The St. Louis lineup is stacked up and down with hitters that make it a match for any American League lineup—from Freese to Molina to Matt Holliday to Allen Craig to Carlos Beltran, the latter two of which had big performances all series long. But it’s the mark of a team that always finds a way to win that Descalco and Kozma—who had a grand total of 72 at-bats this year—would end up as the heroes.

NY Yanks 3 Baltimore 1: Just as Justin Verlander had his lights-out moment in dominating the Oakland A’s in one American League Division Series, C.C. Sabathia would prove to own this one. Sabathia, who’d worked into the ninth inning in a Game 1 win went a little bit better this time around and tossed a four-hit complete game, his big lefthanded frame willing the Yankees into the ALCS. Baltimore’s Jason Hammel pitched well on his own end, but in a series when runs were few and far between to begin with, there was no margin for error and New York was able to scrape out a couple.

Mark Teixeira singled in the fifth, and in a mark of how desperate managers were to create offense, the slugger stole second and scored on a base hit by Raul Ibanez.
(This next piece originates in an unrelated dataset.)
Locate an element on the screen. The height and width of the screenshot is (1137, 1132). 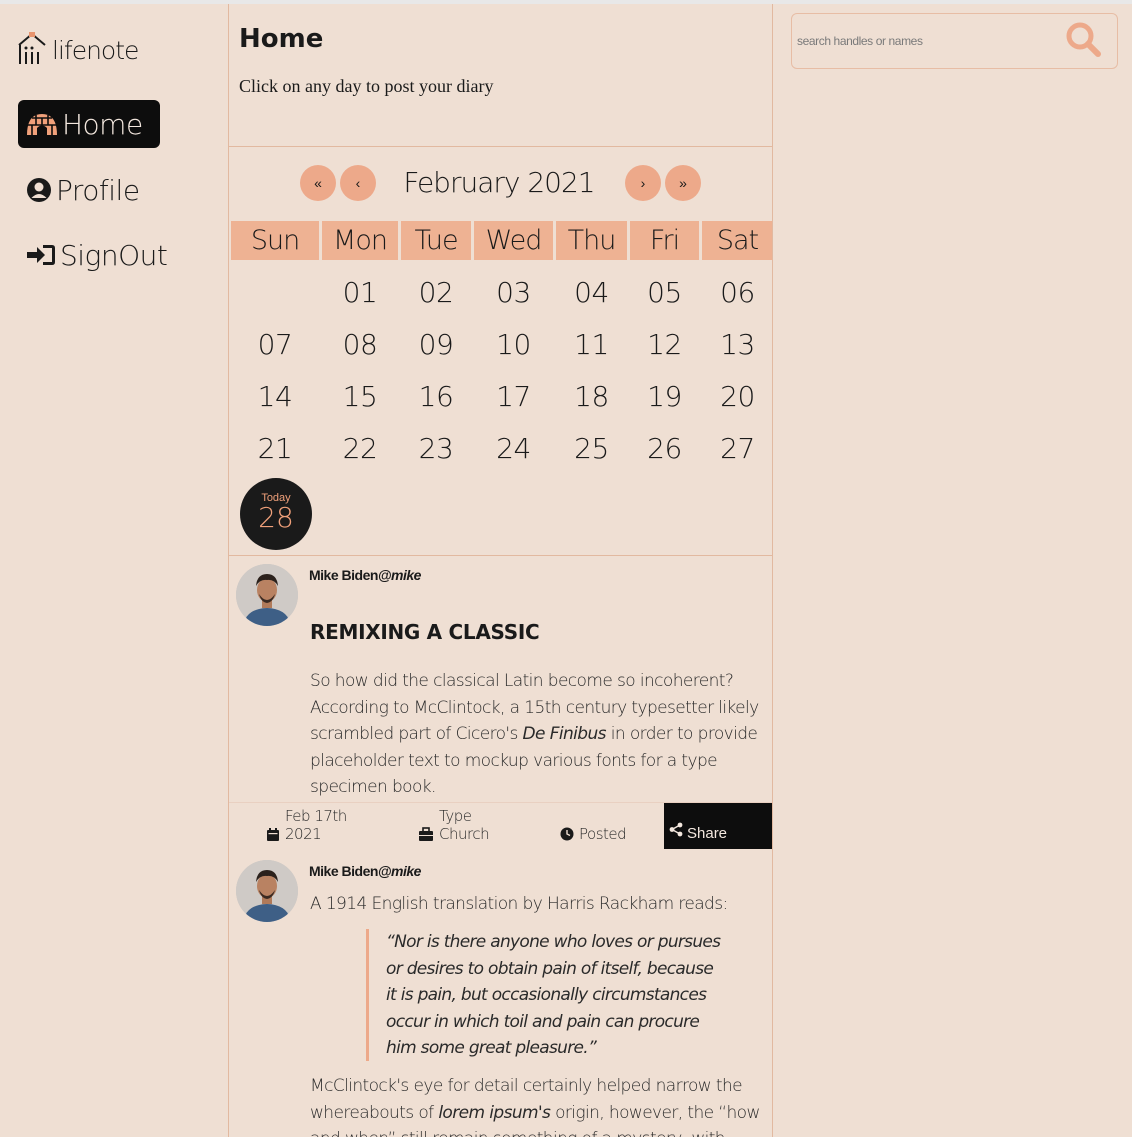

The Derek Jeter-Ichiro Suzuki combo created a run in the sixth with a walk and double. And Curtis Granderson broke out of a slump that, unlike other New York hitters, predates the postseason by quite a bit, when he homered.

Baltimore made its move in the eighth, scoring a run and having the bases loaded with one out. Nate McLouth, who’s been one of the few Oriole hitters capable of anything in this series struck out, and J.J. Hardy—one night removed from the extra-inning double that won Game 4 grounded to short and the best Baltimore chance went by the boards.

The League Championship Series action begins this weekend. New York is right back in action on their home field as they host Detroit for Game 1 on Saturday night. St. Louis will travel to San Francisco, a series that begins on Sunday night. TheSportsNotebook’s ALCS preview is online, and the NLCS preview will follow on Sunday morning.